I based my assessment from these criteria (something I picked up when I was mucking around with Data Domain for 3 months at MTech Security some years ago). The criteria are
- Hash-based chunking granularity vs Single Instance Store (ala-EMC Centera)
- Inline or post-processing
- Source-based or target-based deduplication
- Forward or reverse referencing (though it has little significance – for now)
- Global or Local Deduplication
First of all, most people would ask about how well it dedupes and the technical guy’s answer would be “It depends …“. The sales would probably say “YMMV” (can anyone tell me what this acronym is for?). I believe the advertised rate is 20:1, pretty realistic because as we know in the deduplication world, the longer the data is retained, the higher the ratio can get. It also depends on the type of data to be deduped.
And of course, one of the participants (there are always skeptics) was bickering about how his customer was complaining that the deduplication ratio for a SQL database was lower than what was advertised. My take on this matter – Both the customer and the reseller are at fault! The customer happily took what the sales/pre-sales guy said in verbatim and expected fantastic results. The reseller was ill-equipped to know the D2D solution well and therefore, screwed the customer with realistic numbers for the wrong data type.
To me, as Justin (the HP Solution Architect) was presenting the HP D2D solution, I was ticking my check boxes for these criteria.

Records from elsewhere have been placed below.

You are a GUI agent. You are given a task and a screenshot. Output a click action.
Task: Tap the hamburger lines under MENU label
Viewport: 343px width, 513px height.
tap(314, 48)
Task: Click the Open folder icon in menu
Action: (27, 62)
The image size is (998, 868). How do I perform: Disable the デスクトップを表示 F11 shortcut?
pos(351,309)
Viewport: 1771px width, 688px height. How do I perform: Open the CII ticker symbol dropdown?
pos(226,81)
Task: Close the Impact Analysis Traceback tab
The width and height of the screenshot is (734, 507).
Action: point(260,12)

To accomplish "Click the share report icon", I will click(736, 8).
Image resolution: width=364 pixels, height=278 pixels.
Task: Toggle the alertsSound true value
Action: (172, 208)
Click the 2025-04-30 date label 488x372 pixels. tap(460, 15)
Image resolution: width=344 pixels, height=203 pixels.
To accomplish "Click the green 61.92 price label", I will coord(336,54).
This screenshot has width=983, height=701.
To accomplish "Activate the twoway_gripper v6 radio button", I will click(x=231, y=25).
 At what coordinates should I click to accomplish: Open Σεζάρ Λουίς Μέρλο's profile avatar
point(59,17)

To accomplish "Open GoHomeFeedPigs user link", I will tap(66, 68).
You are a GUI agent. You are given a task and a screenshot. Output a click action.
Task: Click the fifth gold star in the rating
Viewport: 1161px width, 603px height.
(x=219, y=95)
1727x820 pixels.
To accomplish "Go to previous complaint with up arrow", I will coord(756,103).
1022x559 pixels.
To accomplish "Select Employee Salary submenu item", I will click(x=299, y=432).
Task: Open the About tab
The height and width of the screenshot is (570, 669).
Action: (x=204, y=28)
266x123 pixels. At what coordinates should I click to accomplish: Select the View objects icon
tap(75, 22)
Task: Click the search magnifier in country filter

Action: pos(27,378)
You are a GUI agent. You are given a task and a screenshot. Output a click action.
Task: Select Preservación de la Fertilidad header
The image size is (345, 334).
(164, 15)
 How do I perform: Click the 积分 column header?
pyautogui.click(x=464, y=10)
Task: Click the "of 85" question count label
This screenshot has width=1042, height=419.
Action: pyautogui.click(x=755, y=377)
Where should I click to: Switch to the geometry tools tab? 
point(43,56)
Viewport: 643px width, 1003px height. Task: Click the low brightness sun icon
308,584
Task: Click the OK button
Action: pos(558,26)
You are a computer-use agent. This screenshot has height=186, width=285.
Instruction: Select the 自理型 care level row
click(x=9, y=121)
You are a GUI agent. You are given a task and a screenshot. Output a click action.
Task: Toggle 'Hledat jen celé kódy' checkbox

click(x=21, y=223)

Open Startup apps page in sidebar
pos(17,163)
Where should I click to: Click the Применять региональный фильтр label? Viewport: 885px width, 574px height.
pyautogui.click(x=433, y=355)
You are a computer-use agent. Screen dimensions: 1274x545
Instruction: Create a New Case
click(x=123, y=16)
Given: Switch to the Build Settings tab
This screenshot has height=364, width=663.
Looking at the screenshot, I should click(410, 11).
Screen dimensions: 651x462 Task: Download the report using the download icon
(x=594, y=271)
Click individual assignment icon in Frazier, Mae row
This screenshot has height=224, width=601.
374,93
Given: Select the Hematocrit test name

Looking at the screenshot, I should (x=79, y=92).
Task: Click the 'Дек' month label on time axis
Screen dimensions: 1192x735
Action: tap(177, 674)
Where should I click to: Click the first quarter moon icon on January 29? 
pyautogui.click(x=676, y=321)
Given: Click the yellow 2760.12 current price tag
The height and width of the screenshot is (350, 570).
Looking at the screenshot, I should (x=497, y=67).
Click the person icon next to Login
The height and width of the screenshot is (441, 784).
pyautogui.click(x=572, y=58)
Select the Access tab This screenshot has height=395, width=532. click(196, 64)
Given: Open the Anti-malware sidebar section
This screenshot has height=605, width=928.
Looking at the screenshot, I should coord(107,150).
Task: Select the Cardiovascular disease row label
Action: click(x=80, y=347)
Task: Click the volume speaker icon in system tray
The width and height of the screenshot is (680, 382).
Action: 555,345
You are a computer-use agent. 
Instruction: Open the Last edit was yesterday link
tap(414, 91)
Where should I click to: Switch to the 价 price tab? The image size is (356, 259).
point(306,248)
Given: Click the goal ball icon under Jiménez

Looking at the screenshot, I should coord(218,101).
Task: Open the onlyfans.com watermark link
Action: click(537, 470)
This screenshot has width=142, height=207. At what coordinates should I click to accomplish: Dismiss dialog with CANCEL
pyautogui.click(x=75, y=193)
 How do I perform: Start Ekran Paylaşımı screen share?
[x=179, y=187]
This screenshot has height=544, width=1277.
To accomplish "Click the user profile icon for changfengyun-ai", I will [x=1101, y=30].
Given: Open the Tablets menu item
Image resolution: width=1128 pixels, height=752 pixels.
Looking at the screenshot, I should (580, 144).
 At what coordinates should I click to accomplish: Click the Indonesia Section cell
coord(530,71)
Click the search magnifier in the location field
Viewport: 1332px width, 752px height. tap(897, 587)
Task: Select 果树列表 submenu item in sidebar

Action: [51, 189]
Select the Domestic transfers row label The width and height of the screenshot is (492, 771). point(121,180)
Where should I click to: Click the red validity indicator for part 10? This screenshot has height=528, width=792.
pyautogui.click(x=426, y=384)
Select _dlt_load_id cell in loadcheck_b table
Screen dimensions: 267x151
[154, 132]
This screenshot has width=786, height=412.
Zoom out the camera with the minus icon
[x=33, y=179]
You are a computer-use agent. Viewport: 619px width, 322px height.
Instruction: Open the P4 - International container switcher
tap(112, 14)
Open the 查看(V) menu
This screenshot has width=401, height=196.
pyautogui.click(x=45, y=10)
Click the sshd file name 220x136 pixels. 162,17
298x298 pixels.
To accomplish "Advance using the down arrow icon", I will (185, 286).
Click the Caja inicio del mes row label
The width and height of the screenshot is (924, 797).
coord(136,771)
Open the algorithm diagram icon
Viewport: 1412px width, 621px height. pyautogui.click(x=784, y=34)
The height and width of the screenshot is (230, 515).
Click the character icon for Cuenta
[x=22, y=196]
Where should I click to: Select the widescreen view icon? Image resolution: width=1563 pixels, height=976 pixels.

And in my opinion, the HP D2D solution does the job. HP was telling the attendees that they will be surprised to know the end pricing for the D2D solution. I never got to know the figures and I never asked. But when compared to the king of the deduplication devices, Data Domain, it is likely to be lower.
So, here are the ticks to the HP D2D solution
- In-line deduplication
- Target-based (of course)
- Hash-based chunking with variable length for deduplication granularity
- Local Deduplication
They have several models ranging from the entry-level 2500 series to the 4100 and the 4300 series. After that, HP has another disparate deduplication solution meant for the higher end market called the VLS, and it was not presented in the workshop.
The D2D can be both a VTL and a NAS target dedupe device and the browser-based management GUI was simple and uncluttered. But what interested me was the HP StoreOnce technology, but I did not dig deeper into it. I found a nice video (below) to show a whiteboarding session for HP StoreOnce.
I promised to look deeper into it in a few days time. This week has been such a muck for me but overall, it has been turning up well at the end of the day.
Another thing that was interesting was its sparse indexing for the hashes and there were some dedupe vendors already doing the same thing. But, if you know me, I will research this for knowledge and benefit of all.
After the workshop, HP was so kind to give me an update about their Converged vision, how LeftHand, IBRIX, and 3PAR fit into their strategy and more importantly, their story to the storage market. I will speak more about this in the future. Of course, I will not reveal what’s in store for the future of the D2D solution, but all I can say is, I left the workshop feeling that the solution will do what it is supposed to, nothing more, nothing less. And I meant it in a good way.
I still reserve my opinions about HP because a lot of their storage business are still attached to the server side but hopefully with the upcoming P4000 and P6000 workshops coming up, my opinions may change a little.